Fund Managers Should Ask “If Not Now, Then When?” Re M&A

12.16.2020
Shanny Basar
Fund Managers Should Ask “If Not Now, Then When?” Re M&A

The pandemic has opened a great divide between the best and worst performers in asset management in North America which will be a catalyst for more mergers and acquisitions according to McKinsey.

The consultancy said in a report, ‘Across The Great Divide’, that the Covid-19 pandemic has opened a new window for mergers and acquisitions in the North American asset management industry as the gap has widened between the best firms and the rest.

“The “Great Divide” that has opened up in the asset management industry—has itself become a catalyst for new deals as publicly-listed industry leaders have a currency (their high valuations) to pursue high-quality acquisitions,” said McKinsey. ”The visible interest of a number of activist investors has also spurred further talk of consolidation to build greater scale.”
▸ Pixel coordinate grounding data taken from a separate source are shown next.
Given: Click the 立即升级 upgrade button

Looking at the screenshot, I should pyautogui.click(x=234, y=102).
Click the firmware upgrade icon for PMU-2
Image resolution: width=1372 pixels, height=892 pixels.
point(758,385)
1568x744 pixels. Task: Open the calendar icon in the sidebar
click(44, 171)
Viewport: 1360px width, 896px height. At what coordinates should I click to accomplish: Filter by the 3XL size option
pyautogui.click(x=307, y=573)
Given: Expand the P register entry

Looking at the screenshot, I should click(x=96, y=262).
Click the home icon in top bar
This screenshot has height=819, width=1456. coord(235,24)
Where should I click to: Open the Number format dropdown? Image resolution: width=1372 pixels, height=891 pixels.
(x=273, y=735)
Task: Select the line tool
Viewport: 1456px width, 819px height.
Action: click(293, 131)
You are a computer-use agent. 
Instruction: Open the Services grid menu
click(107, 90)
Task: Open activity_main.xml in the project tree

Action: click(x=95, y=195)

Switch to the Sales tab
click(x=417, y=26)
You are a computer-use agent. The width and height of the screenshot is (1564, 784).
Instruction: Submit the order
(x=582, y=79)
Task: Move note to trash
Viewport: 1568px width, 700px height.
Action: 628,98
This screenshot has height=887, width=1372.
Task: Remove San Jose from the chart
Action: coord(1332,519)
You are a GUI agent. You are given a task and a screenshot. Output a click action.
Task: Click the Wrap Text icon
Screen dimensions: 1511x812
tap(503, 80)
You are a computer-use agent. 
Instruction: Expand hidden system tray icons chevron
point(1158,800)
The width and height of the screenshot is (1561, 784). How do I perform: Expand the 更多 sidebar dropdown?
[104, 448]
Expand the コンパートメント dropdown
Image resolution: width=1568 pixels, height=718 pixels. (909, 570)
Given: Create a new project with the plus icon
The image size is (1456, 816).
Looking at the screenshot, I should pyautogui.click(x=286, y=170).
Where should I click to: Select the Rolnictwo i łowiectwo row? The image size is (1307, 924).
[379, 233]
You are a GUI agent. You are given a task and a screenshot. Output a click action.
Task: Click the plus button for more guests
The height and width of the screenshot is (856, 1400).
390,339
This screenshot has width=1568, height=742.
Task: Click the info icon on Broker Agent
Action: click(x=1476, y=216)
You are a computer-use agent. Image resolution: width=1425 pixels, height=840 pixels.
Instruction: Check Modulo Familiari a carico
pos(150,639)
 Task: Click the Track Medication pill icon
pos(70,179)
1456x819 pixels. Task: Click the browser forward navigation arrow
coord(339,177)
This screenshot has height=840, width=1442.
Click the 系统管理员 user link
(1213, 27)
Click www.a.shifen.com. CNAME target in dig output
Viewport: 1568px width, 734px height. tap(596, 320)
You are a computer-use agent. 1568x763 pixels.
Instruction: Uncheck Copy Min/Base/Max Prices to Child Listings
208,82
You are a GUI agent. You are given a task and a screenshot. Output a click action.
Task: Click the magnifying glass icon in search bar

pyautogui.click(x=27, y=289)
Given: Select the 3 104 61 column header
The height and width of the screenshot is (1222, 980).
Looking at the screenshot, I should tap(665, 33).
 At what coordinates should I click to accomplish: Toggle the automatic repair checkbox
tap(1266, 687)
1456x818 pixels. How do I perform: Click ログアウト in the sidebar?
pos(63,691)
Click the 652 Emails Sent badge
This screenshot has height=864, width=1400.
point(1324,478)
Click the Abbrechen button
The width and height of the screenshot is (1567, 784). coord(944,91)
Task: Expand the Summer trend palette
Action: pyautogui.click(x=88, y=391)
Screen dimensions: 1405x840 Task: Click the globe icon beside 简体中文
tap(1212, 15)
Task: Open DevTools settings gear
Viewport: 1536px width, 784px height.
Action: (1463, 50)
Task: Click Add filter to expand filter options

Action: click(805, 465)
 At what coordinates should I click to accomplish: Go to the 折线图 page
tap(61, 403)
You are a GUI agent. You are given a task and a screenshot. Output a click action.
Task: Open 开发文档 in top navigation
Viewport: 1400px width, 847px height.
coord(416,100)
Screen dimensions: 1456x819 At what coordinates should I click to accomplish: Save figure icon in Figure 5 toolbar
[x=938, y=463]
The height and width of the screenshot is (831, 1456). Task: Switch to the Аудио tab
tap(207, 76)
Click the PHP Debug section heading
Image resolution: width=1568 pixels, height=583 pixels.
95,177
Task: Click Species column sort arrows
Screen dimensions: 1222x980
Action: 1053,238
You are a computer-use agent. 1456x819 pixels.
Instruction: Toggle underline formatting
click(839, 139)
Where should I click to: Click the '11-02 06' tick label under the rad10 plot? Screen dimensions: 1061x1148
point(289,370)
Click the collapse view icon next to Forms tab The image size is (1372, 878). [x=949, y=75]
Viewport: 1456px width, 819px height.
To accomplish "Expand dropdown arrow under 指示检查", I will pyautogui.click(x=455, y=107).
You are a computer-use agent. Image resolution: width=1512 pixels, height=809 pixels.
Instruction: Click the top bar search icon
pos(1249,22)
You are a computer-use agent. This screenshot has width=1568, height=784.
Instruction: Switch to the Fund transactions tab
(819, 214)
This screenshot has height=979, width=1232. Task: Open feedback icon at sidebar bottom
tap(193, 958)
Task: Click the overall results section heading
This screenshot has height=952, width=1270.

Jamie Dimon, JP Morgan Chase

Jamie Dimon, chairman and chief executive of JP Morgan Chase, said on the third-quarter results call that the bank would be very interested in acquiring an asset manager and that he expects more consolidation in the industry. In October Morgan Stanley announced the acquisition of Eaton Vance, which has more than $500bn ($426bn) in assets under management.

Investment bank Piper Sandler has predicted that consolidation will lead to only half of the current asset management companies existing by 2030 according to a report in the Financial Times.

McKinsey added: “Asset managers should be asking “If not now, then when?” with regard to bold M&A moves, significant talent liftouts, operating model re-engineering, radical reallocation of resources towards growth priorities, or structural shifts in the cost base to create a currency for growth.”

The consultancy said the most important driver of consolidation will be acquiring a more specialized counterpart to rapidly reposition in some of the fast growing areas such as private markets, exchange-traded funds or indexing. Other drivers will be expanding into adjacent industries such as wealth management to diversify revenue sources; increasing scale; cost-cutting and cross-border growth .

“Globally oriented asset managers in North America have been actively seeking to tap growth markets, particularly in Asia, and interest in the North American market continues to be high among well-performing international firms,” said the report.

Growth of passive

McKinsey continued that passive strategies and ETFs, particularly in fixed income, have been a beneficiary of the recovery since late March gathering $205bn in positive flows through the third quarter.

Source: McKinsey

“Ironically, fixed-income ETF growth appears to have been accelerated by disruptions in the fixed- income markets in March, as an increasing number of institutional and institutional-like investors adopted these instruments as a tool for portfolio positioning, price discovery, and liquidity in a time of volatile markets,” added the report.

Assets invested in ETFs and ETPs listed globally reached new records of $7.62 trillion at the end of November according to ETFGI, an independent research and consultancy firm. ETFs and ETPs listed globally also gathered record net inflows of $670.6bn in the first 11 months of this year, higher than all of 2019 and the prior full-year record in 2017. Fixed income ETFs had net inflows of $210.5bn in the year-to-date until November, which is greater than during the same period last year.

Active underperformance

The majority, 60%, of actively managed funds did not outperform their benchmarks as of the third quarter according to McKinsey.

Source: McKinsey.

High performers represented about 25% of all firms in the industry, although 80% of the flows to this group went to just 10 asset managers.

“Firms that managed to maintain a consistent growth trajectory through this disruption were typically large and diversified, had track records of consistent outperformance, and often offered the passive investment strategies that benefitted from an environment of rapid rebalancing,” said McKinsey.

In contrast, 45% were challenged firms who were already experiencing outflows before the pandemic.

“In the first half of the year, this group of managers suffered $290bn in net outflows, exceeding the inflows taken in by all other segments by over 50% and further widening the “Great Divide” of industry performance,” said McKinsey.

The consultancy explained that many asset managers continue to operate in vertical functional silos and have been slow to embrace the possibilities of digitally-led selling models.

McKinsey added: “In the back and middle office, “best of breed” systems have become a euphemism for lack of connectivity, which generates a high-degree of manual processing and hampers flexibility and innovation.”